Пацула выплюнул кровь со слюной в лицо коменданту. Это и привело Ивана в карцер.

— Миша, откуда у тебя вода и хлеб? Михаил рассказал про немецкого солдата.

— Значит, и среди них есть люди,— подытожил Иван.

В это же время комендант подытожил свое. В «личном деле» Девятаева записал: «Убежденный коммунист. Такого исправит только крематорий».

Утром троих — Девятаева, Пацулу, Цоуна — заковали в новые наручники, более «надежные» — с острыми зубцами на пластинках. Троих «объединили» надежной цепью. Выставили, как будто на показ, перед строем. Трое мужественных мужественно простились с мужественными. Тяжелым, но не скорбным взглядом.

Троих подвели к воротам. У Девятаева на одной ноге не было обуви.

— Верните мне сапог.

— Сапог? — расхохотался комендант. — Сапог!.. На том свете он не понадобится. Сапог… Снимите с него.

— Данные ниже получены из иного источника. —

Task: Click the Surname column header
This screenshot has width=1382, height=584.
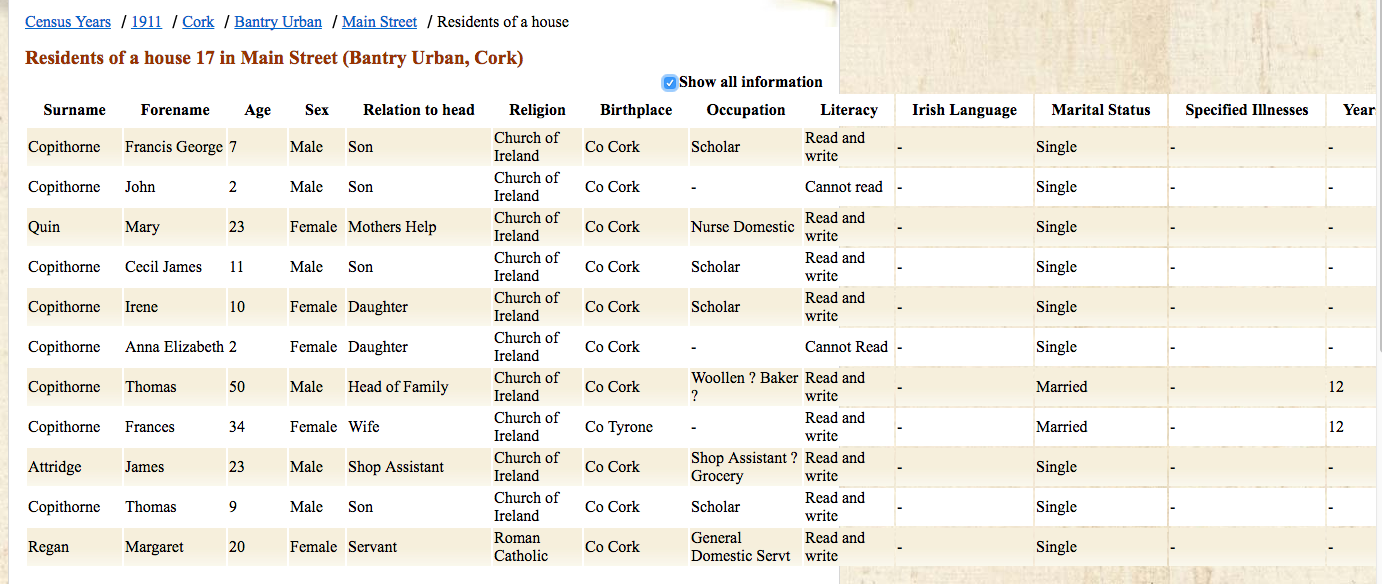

Сдернули единственный. Взамен дали деревяшки.

В купе пассажирского поезда три охранника привезли их в Берлин. Связанных одной слегка позванивающей цепью русских летчиков вели сначала по мрачным улицам с угрюмыми, темными домами, потом по какому-то длинному подземному коридору с белыми табличками на стенах.

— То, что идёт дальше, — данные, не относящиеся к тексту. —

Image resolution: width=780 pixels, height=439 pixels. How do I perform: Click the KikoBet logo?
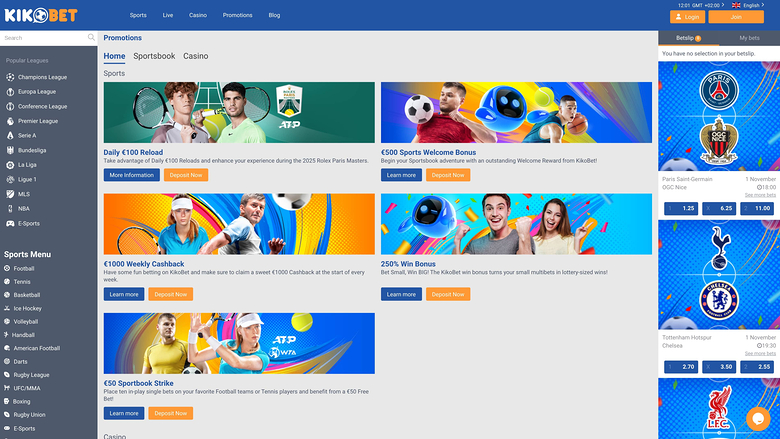(x=41, y=15)
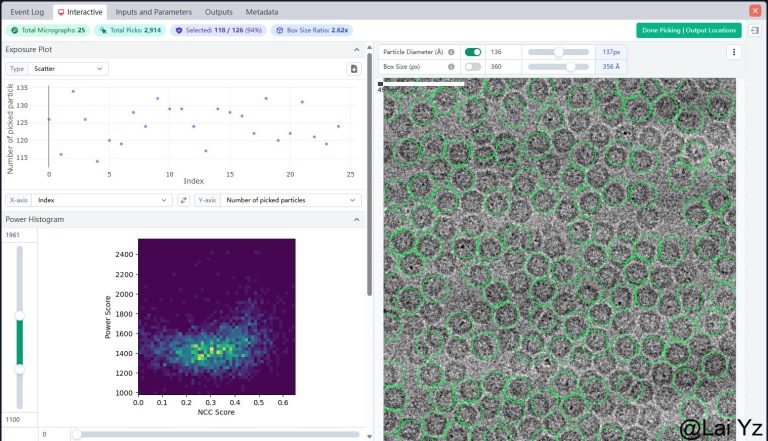This screenshot has width=768, height=441.
Task: Enable the Box Size toggle
Action: pos(473,66)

Завели в комнату, приказали встать посредине ее. Один из конвоиров, достав из портфеля три пакета, куда-то вышел. Двое, выставив автоматы, развалились на стульях у двери.

Время тянулось медленно, думать ни о чем не хотелось.

Вошел эсэсовский офицер с листом бумажки, чиновник в гражданском и тот же конвоир вновь с тремя пакетами.

Офицер, надев очки, начал читать бумагу. Гражданский повторял за ним слова на ломаном русском.

Но и без переводчика трое поняли: это приговор. Какое в нем выдвигалось обвинение, равнодушно пропускали мимо ушей. Без того знали, что их повесят, и не рассчитывали на «юридические» формальности. И к последнему слову, подчеркнутому интонацией, отнеслись безучастно. Нет, оказывается, не повесят — расстреляют.

Ни слова не добавив, офицер, сняв очки, вышел.

Из «судебного зала» летчиков перевели в полутемную камеру — высоко под потолком тускло маячила махонькая лампочка. Она еле-еле высвечивала теснящиеся на полу полосатые, молчаливые фигуры истощенных людей, ожидающих казни.

В камере были только смертники. И если б кто-нибудь попытался приблизить неминуемый конец, хотя бы, разбежавшись, удариться головой о стену, у него ничего бы не получилось. Стены, обшитые резиной, отбрасывали обреченного, он плюхался на такой же резиновый пол.